## Data to examine
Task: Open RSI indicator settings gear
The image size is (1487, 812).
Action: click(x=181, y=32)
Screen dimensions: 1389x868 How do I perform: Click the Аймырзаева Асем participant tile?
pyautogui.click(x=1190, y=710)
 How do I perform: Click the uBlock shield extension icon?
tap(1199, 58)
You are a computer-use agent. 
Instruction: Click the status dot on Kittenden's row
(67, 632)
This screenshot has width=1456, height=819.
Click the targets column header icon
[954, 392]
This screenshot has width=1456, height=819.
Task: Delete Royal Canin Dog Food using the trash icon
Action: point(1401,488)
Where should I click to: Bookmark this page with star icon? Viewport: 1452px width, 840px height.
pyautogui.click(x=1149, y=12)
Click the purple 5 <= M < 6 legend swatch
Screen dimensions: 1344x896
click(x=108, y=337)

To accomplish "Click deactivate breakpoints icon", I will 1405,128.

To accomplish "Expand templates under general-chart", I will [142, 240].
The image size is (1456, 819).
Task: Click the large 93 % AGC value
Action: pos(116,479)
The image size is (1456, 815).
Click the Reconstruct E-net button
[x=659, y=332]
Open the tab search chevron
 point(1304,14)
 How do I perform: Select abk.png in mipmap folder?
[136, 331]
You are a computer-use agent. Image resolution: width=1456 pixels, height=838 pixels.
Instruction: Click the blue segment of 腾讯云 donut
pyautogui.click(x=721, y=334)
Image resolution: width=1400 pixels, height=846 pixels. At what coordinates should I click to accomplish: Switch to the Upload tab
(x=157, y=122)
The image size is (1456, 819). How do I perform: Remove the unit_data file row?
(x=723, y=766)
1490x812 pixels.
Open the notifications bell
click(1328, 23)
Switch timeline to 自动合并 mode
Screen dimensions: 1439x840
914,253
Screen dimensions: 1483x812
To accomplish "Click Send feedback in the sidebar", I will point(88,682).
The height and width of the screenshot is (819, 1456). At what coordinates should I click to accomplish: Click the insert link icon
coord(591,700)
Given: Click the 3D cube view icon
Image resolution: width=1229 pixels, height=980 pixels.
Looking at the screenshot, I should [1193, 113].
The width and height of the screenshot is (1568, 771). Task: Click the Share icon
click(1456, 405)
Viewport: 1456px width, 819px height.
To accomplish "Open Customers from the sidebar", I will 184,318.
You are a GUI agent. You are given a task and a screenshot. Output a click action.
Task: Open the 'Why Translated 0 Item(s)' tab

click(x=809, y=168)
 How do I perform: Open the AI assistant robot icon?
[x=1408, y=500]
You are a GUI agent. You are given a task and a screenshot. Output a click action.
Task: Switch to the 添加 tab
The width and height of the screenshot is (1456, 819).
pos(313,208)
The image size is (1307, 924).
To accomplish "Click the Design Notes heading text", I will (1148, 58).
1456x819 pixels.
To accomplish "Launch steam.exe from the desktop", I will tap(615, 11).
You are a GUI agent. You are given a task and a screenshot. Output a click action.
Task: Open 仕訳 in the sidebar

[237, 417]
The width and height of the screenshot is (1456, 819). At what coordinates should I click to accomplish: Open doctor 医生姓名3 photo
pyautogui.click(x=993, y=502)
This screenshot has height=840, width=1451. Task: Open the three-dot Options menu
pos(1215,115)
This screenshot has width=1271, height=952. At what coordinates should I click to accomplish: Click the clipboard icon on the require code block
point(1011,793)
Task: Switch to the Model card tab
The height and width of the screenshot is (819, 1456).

## Task goal
Exactly and without omission, set down every entry.

## Response for this exercise
Task: Open RSI indicator settings gear
The image size is (1487, 812).
Action: click(x=181, y=32)
Screen dimensions: 1389x868 How do I perform: Click the Аймырзаева Асем participant tile?
pyautogui.click(x=1190, y=710)
 How do I perform: Click the uBlock shield extension icon?
tap(1199, 58)
You are a computer-use agent. 
Instruction: Click the status dot on Kittenden's row
(67, 632)
This screenshot has width=1456, height=819.
Click the targets column header icon
[954, 392]
This screenshot has width=1456, height=819.
Task: Delete Royal Canin Dog Food using the trash icon
Action: point(1401,488)
Where should I click to: Bookmark this page with star icon? Viewport: 1452px width, 840px height.
pyautogui.click(x=1149, y=12)
Click the purple 5 <= M < 6 legend swatch
Screen dimensions: 1344x896
click(x=108, y=337)

To accomplish "Click deactivate breakpoints icon", I will 1405,128.

To accomplish "Expand templates under general-chart", I will [142, 240].
The image size is (1456, 819).
Task: Click the large 93 % AGC value
Action: pos(116,479)
The image size is (1456, 815).
Click the Reconstruct E-net button
[x=659, y=332]
Open the tab search chevron
 point(1304,14)
 How do I perform: Select abk.png in mipmap folder?
[136, 331]
You are a computer-use agent. Image resolution: width=1456 pixels, height=838 pixels.
Instruction: Click the blue segment of 腾讯云 donut
pyautogui.click(x=721, y=334)
Image resolution: width=1400 pixels, height=846 pixels. At what coordinates should I click to accomplish: Switch to the Upload tab
(x=157, y=122)
The image size is (1456, 819). How do I perform: Remove the unit_data file row?
(x=723, y=766)
1490x812 pixels.
Open the notifications bell
click(1328, 23)
Switch timeline to 自动合并 mode
Screen dimensions: 1439x840
914,253
Screen dimensions: 1483x812
To accomplish "Click Send feedback in the sidebar", I will point(88,682).
The height and width of the screenshot is (819, 1456). At what coordinates should I click to accomplish: Click the insert link icon
coord(591,700)
Given: Click the 3D cube view icon
Image resolution: width=1229 pixels, height=980 pixels.
Looking at the screenshot, I should [1193, 113].
The width and height of the screenshot is (1568, 771). Task: Click the Share icon
click(1456, 405)
Viewport: 1456px width, 819px height.
To accomplish "Open Customers from the sidebar", I will 184,318.
You are a GUI agent. You are given a task and a screenshot. Output a click action.
Task: Open the 'Why Translated 0 Item(s)' tab

click(x=809, y=168)
 How do I perform: Open the AI assistant robot icon?
[x=1408, y=500]
You are a GUI agent. You are given a task and a screenshot. Output a click action.
Task: Switch to the 添加 tab
The width and height of the screenshot is (1456, 819).
pos(313,208)
The image size is (1307, 924).
To accomplish "Click the Design Notes heading text", I will (1148, 58).
1456x819 pixels.
To accomplish "Launch steam.exe from the desktop", I will tap(615, 11).
You are a GUI agent. You are given a task and a screenshot. Output a click action.
Task: Open 仕訳 in the sidebar

[237, 417]
The width and height of the screenshot is (1456, 819). At what coordinates should I click to accomplish: Open doctor 医生姓名3 photo
pyautogui.click(x=993, y=502)
This screenshot has height=840, width=1451. Task: Open the three-dot Options menu
pos(1215,115)
This screenshot has width=1271, height=952. At what coordinates should I click to accomplish: Click the clipboard icon on the require code block
point(1011,793)
Task: Switch to the Model card tab
The height and width of the screenshot is (819, 1456).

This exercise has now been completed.